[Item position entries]
— start —
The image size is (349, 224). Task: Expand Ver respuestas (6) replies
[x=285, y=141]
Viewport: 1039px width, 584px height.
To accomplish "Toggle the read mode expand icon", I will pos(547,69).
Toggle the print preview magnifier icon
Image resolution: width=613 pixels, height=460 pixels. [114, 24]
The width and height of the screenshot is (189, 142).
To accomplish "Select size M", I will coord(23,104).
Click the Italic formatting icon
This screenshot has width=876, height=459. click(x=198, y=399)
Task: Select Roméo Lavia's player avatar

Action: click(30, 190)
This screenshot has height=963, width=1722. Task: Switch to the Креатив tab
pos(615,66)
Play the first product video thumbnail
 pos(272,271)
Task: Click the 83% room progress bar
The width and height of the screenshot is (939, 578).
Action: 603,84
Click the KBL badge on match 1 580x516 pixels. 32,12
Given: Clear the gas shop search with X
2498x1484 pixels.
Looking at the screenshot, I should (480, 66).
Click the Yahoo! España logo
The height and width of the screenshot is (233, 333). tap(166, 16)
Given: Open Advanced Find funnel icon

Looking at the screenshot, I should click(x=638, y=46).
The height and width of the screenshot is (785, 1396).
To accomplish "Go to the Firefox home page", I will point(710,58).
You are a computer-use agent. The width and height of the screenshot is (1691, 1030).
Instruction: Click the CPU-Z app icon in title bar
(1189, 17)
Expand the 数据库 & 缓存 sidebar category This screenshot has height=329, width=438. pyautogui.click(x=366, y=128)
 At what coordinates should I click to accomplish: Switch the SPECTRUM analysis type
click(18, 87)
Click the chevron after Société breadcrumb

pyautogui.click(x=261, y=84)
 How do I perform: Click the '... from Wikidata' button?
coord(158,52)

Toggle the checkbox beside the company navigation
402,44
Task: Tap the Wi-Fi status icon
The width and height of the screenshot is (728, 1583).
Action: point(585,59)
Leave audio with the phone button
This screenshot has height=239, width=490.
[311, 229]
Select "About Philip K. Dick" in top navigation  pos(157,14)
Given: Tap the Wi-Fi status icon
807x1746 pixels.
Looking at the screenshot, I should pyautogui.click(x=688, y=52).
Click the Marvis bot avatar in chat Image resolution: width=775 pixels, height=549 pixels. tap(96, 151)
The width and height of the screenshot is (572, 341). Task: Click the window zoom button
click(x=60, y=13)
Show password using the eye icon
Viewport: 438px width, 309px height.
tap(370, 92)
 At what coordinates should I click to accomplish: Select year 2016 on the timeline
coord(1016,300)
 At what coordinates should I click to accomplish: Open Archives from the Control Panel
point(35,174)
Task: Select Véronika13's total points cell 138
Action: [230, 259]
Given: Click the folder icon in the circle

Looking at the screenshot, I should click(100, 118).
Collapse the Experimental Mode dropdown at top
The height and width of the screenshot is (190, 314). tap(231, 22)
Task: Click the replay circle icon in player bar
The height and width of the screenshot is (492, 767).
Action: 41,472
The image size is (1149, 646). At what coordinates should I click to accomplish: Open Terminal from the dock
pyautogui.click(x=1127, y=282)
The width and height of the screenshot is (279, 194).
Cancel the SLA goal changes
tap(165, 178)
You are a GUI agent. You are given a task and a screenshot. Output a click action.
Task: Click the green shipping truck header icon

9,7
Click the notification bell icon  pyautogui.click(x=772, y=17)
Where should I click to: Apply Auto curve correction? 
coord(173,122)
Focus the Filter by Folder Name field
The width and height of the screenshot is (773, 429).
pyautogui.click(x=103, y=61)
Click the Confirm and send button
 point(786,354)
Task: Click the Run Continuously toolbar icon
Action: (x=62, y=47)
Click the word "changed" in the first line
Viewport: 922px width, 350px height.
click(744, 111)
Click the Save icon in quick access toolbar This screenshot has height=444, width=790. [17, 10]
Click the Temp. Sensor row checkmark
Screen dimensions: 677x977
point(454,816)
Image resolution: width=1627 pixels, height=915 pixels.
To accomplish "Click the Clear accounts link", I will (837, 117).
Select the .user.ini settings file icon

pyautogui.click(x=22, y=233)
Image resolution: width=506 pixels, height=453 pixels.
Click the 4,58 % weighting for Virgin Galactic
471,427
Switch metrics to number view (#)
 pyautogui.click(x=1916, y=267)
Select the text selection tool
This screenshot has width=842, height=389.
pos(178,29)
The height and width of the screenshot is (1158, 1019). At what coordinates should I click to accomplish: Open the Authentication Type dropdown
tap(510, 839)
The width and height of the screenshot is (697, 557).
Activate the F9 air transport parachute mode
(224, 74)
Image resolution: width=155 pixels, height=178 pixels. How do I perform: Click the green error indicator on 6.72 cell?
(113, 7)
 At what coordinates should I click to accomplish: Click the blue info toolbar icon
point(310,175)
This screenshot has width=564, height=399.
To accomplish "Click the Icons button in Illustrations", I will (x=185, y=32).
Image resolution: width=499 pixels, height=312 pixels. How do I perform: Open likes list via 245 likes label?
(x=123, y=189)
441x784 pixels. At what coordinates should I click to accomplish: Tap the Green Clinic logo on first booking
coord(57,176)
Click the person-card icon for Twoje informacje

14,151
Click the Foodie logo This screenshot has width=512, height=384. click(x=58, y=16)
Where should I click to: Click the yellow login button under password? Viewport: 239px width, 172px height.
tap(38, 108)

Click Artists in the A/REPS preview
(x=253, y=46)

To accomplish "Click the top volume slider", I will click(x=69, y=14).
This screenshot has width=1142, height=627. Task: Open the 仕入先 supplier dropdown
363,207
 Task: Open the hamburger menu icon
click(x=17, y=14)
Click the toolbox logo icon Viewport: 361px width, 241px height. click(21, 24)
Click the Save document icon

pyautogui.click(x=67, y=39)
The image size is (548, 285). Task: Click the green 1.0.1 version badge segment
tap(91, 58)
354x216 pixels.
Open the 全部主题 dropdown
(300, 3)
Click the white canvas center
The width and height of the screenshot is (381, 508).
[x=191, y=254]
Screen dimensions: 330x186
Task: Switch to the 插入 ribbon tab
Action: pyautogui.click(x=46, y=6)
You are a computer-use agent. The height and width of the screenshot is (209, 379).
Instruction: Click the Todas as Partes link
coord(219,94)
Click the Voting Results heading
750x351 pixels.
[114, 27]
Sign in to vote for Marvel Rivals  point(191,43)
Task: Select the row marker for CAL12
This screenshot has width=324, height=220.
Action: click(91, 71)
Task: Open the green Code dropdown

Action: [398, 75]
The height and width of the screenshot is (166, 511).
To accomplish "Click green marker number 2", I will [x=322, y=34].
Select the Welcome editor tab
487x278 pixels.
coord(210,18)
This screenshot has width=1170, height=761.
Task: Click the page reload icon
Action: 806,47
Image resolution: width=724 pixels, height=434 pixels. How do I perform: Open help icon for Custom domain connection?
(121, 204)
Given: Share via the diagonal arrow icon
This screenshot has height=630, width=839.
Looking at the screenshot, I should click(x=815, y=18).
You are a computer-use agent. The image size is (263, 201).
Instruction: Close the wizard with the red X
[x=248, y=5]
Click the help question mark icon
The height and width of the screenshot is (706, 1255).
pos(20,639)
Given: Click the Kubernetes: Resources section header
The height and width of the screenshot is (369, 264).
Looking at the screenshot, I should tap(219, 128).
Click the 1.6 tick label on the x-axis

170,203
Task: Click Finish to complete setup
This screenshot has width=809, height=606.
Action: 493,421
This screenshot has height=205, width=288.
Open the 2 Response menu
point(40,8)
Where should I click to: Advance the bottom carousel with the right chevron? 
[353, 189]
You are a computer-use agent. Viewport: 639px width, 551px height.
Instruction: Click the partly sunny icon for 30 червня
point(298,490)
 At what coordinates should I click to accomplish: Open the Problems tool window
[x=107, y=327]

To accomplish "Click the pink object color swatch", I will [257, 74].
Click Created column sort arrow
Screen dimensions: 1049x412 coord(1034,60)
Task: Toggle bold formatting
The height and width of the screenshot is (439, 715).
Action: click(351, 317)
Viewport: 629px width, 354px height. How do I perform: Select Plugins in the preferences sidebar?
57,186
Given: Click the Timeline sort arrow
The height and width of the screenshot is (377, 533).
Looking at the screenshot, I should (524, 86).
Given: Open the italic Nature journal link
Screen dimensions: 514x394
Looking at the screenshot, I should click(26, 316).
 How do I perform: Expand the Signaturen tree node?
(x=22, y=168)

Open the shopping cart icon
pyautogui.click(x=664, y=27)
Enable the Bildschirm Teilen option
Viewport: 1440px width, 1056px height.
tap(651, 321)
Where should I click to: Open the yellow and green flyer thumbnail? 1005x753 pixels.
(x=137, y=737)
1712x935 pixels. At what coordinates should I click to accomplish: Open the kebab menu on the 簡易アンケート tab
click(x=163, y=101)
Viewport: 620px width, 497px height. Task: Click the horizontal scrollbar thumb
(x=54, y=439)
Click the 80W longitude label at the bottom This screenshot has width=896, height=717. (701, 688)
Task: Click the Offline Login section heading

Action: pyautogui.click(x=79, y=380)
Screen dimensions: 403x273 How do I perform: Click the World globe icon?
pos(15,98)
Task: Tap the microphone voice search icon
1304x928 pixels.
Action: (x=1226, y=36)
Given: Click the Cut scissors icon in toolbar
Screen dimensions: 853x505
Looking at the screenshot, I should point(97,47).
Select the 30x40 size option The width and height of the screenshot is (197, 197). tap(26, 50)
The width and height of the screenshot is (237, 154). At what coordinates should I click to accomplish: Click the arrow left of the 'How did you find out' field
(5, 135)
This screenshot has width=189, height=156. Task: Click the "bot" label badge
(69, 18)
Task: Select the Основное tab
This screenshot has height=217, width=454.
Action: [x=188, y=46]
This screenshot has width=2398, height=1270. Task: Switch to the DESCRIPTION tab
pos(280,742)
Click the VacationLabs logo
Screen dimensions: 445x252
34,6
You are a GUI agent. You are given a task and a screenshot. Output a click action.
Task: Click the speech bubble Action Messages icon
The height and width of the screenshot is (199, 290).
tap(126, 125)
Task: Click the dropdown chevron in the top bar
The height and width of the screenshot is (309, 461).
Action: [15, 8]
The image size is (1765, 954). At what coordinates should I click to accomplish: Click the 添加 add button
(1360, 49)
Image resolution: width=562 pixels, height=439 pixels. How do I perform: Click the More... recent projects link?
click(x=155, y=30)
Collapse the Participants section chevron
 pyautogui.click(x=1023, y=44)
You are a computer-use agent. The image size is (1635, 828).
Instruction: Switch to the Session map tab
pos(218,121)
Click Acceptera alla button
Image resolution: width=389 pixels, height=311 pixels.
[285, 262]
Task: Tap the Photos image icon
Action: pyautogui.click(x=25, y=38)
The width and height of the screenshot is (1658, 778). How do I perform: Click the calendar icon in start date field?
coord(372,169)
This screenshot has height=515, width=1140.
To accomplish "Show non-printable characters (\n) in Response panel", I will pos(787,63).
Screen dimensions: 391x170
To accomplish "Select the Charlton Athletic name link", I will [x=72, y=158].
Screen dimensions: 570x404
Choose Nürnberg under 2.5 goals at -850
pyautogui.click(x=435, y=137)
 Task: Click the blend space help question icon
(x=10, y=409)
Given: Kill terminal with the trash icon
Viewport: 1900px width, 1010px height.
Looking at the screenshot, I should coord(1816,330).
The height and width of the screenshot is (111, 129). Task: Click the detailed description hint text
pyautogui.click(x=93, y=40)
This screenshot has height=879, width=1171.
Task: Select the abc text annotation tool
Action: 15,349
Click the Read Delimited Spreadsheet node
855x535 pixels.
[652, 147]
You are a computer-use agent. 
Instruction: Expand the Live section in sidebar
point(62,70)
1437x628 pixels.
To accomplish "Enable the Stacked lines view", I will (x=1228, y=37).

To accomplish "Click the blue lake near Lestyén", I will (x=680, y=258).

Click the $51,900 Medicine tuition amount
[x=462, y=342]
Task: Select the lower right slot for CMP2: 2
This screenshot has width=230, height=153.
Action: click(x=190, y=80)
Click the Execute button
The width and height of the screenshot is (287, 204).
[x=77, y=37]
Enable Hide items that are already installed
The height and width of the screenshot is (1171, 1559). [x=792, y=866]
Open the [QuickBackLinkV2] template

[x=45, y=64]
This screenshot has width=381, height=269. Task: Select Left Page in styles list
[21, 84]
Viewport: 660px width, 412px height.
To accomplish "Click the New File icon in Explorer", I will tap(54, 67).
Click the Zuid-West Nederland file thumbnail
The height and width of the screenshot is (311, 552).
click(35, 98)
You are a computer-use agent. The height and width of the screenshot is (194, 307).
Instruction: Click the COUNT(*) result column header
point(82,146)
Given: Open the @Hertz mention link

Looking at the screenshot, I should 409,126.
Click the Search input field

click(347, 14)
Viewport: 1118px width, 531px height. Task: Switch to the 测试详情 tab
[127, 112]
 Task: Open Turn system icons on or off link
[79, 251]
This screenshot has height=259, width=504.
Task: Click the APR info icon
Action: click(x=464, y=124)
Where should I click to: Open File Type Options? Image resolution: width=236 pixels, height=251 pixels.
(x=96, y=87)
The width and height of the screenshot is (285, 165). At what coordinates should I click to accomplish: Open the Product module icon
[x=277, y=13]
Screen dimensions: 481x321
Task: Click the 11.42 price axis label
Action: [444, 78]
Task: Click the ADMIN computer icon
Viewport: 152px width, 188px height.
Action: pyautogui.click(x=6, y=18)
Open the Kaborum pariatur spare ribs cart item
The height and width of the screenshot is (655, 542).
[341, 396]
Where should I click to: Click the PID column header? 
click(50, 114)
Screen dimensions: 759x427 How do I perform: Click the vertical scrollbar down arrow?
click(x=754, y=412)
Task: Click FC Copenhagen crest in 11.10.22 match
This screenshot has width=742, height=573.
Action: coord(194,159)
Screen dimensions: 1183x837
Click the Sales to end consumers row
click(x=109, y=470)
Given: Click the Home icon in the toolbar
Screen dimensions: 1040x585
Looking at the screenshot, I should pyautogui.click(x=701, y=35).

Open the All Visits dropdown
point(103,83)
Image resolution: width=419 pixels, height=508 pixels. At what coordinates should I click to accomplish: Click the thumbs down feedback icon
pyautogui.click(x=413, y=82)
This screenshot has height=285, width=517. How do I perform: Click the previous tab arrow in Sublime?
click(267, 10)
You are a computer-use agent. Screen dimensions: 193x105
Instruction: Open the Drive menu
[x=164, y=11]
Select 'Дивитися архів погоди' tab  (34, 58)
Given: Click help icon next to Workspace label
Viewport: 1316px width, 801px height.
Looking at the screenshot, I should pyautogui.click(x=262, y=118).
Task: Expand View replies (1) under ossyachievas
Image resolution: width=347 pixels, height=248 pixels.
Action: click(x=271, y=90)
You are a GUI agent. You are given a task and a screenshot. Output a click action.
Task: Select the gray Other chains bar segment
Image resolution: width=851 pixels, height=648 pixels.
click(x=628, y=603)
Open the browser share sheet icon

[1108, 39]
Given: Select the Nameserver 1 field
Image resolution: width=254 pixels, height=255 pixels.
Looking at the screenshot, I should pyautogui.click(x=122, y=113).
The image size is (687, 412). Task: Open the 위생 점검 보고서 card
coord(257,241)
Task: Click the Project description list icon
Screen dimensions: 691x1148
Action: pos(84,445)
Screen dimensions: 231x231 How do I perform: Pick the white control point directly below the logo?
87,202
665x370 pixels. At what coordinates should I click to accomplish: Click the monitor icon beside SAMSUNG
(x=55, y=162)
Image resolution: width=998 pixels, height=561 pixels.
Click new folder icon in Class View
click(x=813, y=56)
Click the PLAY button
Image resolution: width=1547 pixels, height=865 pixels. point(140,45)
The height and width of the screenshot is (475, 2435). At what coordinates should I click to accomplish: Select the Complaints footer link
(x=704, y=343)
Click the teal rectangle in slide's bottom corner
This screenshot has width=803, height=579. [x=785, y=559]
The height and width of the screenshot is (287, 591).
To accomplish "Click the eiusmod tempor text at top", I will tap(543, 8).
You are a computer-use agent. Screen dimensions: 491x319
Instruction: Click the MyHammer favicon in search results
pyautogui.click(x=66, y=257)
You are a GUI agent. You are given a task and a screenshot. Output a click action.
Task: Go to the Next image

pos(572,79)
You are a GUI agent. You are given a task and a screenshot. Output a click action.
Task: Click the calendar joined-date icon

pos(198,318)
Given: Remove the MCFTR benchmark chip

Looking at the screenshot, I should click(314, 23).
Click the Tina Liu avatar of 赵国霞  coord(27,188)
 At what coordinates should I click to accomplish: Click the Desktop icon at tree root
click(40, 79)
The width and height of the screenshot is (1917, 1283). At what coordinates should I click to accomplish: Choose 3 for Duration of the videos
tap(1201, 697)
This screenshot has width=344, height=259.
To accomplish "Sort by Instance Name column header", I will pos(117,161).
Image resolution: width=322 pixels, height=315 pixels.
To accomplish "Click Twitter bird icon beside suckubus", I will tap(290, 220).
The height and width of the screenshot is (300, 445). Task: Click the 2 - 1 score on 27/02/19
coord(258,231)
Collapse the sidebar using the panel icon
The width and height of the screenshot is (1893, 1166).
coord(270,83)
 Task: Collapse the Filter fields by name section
— end —
--- Goal of the exercise ---
Copy out the lines of the material above, from the line containing "is (194, 307)." through the line containing "point(82,146)", without any changes.

--- Exercise response ---
You are a computer-use agent. The height and width of the screenshot is (194, 307).
Instruction: Click the COUNT(*) result column header
point(82,146)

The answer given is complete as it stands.